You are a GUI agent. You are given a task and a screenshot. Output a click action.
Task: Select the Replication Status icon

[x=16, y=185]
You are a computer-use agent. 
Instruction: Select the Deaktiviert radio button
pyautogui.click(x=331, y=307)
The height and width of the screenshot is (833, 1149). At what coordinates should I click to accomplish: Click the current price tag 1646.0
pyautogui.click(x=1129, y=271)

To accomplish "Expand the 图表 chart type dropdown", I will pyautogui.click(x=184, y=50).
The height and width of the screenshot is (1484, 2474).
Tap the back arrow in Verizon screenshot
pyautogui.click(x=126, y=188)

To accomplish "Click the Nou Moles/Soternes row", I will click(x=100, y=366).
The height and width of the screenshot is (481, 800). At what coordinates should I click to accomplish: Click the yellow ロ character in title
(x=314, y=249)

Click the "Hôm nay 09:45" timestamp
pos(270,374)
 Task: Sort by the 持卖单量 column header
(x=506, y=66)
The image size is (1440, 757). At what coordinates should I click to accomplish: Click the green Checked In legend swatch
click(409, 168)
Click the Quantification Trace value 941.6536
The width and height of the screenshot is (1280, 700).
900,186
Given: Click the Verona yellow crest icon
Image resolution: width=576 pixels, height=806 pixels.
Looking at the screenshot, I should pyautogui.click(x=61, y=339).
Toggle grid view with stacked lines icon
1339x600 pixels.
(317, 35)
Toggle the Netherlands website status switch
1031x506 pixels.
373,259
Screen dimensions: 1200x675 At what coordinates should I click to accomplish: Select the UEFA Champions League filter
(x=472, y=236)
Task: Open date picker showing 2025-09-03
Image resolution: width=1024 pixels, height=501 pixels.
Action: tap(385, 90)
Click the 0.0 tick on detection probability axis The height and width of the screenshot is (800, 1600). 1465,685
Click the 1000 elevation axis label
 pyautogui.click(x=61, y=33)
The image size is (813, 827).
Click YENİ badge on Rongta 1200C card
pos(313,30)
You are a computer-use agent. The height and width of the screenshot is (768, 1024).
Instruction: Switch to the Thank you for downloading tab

━━━━━━━━━━

— EXERCISE BRIEF —
When a line above includes the word "computer", please list that line.

— RESPONSE BELOW —
You are a computer-use agent. 
You are a computer-use agent. The height and width of the screenshot is (768, 1024).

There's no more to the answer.